I’ve been trying to work out how to talk about fucking up for a while. I think I’ve finally managed it, but the discussion comes with some subjective clauses, particularly at the end. My defense is complex but my thesis is simple:
If you work in the arts, any of the arts, you are eventually going to fuck up.
Scientists and mathematicians fuck up, but they’re trained to fuck up, because they’re dealing with the natural world outside of their control. So when an experiment goes wrong, they generally say “Well, dammit, the physics/numbers/gorillas/particles didn’t do what I thought they were gonna” and while they might feel bad about getting the science wrong, there is an entire system of thought that goes “Science is writing down what happened when you fucked up” which forgives them. I’m making a vast generalization here, and I’m sure there are special science snowflakes who for whatever specific reason don’t get quite that much support for fucking up, but in a general sense, the STEM fields are a lot more forgiving of fuck-ups on the back end. They are in direct pursuit of knowledge, and covering up an error does not contribute to knowledge; in science, there are fixed and permanent provable things, and getting to those sometimes requires missing the pitch a few times.
When you’re an artist, you are told that you’re a Creator, that you control everything, and that’s heady and spectacular. And also the reason so many artists and writers have drinking problems and a history of divorce.
Nobody explicitly tells you that you can fuck up, though. Like, you know through common sense that not every artist is perfect all the time, probably even Jackson Pollock sometimes went “No, no, these particular splatters are all wrong” but the fact that you can fuck up and still benefit from fucking up is an apparently closely guarded secret none of us want to talk about because all Creators are also secretly super insecure. (This probably says a lot about my relationship to religion.)
So here it is: In the creative arts you can fuck up in school and you can fuck up in life, and here’s how you deal.

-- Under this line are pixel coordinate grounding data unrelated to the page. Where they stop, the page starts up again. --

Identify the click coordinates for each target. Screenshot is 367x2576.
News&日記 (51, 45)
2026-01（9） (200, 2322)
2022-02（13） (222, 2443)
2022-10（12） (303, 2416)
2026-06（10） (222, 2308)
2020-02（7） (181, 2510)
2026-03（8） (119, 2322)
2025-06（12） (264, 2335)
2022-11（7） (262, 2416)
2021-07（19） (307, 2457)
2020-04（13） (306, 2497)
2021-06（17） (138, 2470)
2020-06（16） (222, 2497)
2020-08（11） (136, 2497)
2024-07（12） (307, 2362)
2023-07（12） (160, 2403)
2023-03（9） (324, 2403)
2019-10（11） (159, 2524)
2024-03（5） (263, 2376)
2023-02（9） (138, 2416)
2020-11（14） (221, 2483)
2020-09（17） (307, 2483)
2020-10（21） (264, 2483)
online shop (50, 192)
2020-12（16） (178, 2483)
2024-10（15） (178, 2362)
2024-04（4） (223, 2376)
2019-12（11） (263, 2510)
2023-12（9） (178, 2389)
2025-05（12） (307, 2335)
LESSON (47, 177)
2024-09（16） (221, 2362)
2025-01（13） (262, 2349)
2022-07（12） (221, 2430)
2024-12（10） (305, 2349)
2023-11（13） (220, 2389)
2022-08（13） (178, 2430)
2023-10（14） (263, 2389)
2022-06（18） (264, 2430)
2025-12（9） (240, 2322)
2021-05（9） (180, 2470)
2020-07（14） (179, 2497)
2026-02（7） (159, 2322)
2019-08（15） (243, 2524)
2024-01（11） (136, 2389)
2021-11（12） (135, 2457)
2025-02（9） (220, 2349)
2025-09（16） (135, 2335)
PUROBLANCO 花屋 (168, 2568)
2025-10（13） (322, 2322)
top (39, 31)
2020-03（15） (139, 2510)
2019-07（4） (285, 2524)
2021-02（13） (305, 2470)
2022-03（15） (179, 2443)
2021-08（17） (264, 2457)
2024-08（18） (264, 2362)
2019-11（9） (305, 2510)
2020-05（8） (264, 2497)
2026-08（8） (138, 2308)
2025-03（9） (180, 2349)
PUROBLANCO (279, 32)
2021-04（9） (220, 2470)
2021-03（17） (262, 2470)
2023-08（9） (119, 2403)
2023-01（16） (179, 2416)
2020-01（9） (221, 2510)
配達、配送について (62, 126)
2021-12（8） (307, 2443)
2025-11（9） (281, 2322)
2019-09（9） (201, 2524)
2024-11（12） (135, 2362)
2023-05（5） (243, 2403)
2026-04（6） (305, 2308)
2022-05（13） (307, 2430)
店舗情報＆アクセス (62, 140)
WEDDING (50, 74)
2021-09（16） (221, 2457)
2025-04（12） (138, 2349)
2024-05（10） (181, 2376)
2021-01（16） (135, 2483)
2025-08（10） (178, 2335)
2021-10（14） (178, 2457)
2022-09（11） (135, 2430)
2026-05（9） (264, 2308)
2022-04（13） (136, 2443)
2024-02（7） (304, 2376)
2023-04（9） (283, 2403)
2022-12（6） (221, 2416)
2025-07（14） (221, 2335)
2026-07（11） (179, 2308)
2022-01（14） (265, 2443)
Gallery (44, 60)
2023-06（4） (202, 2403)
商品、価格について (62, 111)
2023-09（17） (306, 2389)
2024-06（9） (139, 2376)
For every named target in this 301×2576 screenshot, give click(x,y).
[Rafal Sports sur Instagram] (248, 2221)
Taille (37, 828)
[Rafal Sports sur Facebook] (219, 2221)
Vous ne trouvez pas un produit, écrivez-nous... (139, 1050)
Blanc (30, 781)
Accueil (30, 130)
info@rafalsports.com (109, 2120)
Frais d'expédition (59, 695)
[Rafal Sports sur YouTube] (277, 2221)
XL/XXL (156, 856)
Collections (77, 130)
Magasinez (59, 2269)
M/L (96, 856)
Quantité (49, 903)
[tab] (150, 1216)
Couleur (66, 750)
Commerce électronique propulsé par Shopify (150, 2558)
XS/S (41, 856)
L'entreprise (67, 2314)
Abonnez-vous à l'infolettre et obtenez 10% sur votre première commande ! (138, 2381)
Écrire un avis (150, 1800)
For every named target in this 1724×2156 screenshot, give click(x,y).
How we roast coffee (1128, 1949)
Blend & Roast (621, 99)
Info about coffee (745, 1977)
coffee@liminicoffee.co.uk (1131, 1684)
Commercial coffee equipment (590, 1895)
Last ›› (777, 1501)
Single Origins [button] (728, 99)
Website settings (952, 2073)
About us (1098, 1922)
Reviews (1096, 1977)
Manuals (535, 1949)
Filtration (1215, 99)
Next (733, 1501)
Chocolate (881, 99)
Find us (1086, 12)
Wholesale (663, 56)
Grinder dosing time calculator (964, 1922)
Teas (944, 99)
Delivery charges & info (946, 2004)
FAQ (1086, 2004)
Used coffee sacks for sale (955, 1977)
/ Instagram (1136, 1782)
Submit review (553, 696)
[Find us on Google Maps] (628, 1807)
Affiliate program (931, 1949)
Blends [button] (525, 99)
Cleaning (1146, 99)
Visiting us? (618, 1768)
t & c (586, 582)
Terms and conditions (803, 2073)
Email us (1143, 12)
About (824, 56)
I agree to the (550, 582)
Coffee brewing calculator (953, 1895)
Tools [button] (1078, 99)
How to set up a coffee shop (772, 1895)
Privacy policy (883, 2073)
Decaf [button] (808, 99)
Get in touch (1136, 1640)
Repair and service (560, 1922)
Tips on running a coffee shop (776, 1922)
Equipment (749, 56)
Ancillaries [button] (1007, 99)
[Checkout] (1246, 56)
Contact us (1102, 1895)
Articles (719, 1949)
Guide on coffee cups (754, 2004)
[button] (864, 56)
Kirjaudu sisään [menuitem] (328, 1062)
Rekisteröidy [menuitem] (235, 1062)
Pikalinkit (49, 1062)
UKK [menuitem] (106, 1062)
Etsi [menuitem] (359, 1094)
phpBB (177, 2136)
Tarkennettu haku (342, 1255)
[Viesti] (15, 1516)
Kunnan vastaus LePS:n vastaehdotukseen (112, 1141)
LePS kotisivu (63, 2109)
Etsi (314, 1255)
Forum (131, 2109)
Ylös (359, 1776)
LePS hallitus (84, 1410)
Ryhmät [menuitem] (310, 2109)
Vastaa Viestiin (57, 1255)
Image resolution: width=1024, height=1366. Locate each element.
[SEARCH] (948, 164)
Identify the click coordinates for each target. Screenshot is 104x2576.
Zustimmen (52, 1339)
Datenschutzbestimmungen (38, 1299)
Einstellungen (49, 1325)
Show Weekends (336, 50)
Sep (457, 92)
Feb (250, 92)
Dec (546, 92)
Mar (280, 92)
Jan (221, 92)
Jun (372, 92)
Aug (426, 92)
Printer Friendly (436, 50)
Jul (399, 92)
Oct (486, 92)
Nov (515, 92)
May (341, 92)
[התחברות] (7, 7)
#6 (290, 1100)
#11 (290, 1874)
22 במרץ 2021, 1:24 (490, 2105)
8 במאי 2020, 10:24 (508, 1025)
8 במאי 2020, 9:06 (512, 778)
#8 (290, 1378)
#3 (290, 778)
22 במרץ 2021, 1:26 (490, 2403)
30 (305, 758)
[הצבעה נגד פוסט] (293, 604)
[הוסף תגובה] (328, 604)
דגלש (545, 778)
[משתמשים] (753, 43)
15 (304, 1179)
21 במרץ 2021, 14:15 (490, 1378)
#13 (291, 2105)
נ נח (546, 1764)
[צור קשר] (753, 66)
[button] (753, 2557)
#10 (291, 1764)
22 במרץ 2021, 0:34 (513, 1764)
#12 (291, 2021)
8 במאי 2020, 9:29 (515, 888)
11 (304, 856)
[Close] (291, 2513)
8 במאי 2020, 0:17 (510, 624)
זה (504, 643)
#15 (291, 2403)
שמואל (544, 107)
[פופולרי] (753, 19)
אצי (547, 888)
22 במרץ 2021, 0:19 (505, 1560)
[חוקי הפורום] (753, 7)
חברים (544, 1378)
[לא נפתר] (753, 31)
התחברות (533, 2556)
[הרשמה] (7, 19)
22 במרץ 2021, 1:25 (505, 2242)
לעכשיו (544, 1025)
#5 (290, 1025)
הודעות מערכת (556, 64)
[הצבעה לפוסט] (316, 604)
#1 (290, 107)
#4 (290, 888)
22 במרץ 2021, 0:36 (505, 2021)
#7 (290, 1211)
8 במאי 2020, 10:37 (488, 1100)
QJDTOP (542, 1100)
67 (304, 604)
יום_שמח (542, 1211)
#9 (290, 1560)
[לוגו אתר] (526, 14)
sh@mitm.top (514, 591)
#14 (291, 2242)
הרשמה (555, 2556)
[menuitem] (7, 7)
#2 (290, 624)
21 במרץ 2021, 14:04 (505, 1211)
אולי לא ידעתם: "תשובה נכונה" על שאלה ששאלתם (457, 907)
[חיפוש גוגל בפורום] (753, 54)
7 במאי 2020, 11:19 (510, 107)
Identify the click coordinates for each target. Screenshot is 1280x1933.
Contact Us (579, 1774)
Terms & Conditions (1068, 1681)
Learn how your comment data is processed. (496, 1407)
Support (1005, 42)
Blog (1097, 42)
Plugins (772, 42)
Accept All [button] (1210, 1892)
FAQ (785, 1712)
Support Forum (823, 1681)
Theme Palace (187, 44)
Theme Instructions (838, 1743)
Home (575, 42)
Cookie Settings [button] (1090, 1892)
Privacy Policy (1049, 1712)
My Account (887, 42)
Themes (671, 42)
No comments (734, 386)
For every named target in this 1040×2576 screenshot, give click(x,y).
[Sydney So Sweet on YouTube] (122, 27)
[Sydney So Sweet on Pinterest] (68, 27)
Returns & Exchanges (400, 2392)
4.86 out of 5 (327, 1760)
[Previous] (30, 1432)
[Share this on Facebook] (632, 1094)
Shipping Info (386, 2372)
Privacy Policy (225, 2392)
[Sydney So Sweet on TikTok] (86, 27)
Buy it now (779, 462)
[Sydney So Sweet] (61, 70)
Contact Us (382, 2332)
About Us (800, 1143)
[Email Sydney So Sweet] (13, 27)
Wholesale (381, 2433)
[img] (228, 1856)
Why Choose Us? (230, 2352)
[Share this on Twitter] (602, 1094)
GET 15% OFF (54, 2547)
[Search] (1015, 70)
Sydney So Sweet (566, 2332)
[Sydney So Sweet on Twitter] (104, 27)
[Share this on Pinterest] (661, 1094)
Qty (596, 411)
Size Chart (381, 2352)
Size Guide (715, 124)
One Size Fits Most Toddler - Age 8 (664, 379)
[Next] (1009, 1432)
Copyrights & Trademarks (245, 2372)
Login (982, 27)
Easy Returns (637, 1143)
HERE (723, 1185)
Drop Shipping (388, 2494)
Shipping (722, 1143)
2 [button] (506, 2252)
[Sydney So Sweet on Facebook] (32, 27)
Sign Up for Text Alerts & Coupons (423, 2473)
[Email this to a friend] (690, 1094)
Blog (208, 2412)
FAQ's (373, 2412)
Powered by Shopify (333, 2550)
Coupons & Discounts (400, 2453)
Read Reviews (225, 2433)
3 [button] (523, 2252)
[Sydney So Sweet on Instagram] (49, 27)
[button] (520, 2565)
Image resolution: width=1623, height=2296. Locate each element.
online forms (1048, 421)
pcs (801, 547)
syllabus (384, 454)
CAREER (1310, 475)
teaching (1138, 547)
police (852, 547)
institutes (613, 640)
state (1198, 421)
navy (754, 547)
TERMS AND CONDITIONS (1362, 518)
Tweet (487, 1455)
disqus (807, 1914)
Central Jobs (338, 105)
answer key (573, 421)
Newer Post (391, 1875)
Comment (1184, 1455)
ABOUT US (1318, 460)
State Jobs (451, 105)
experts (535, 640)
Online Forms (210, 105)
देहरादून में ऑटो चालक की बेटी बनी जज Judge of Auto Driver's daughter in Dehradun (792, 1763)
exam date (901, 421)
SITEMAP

In any arts-based course, if you fuck up, it’s a chance to talk about your process and to get advice from teachers, who secretly love to give advice. If you like your work, or even if you don’t but you know it doesn’t suck, you should own that, no false modesty. Be proud of the good work you do. But if you don’t like your work because it’s genuinely bad or you know you fucked up or you didn’t get what you wanted out of it, school is where you get to say “Oh man, this is AWFUL, here’s what was going through my head, how wrong was that, right?” and then either “So here’s what I learned from it” or “Please help me, Professor, I fucked it up.” And then you either get points for learning or you get the help you need.
This whole process, the process of owning what you do whatever the quality, is what prepares you for when you get out into the post-academic world and no longer have a safety net. Because at that point you are educated and experienced enough to yell OH SHIT I’M FUCKING UP at yourself, and immediately stop and think about why you’re fucking up and how you can fix it.
I mean, the system isn’t perfect, but by the time you’re my age, as the saying goes, your motto is “It’s okay, I’ve fucked this up before.” Plus at 35 you’re too tired to stay up all night fixing something, so your best bet is to make sure you catch the mistakes before 6pm. For real, I need me some sleep.
Now of course there are exceptions, because some people have depression, or manic episodes, or anxiety, or other mental issues that mean that you cannot fuck up, ever, not even a little, not even privately, without suffering your own emotional self-abuse, and I get that. I do. But the above is meant to help stave off that thinking as much as possible. The rest is up to you, to find a way (be that medication or cognitive therapy or something else, what works for you) to tone that down to levels that your more rational mind can at least shout over.
And I don’t think artists are told any of this nearly as often as they should be.
So this is my message to you, creators, this week: it’s okay to fuck up. It has to be okay to fuck up. It’s okay to own that you fucked up and to ask for help. In fact, it’s what makes fucking up okay.
Go forth and create (and fuck it up once in a while).
Oh boy, you should have seen the way I fucked up the current pair of socks. Twice. And a few bits. However, I am now old enough to recognise the fuckups, and have (I HOPE!) salvaged them.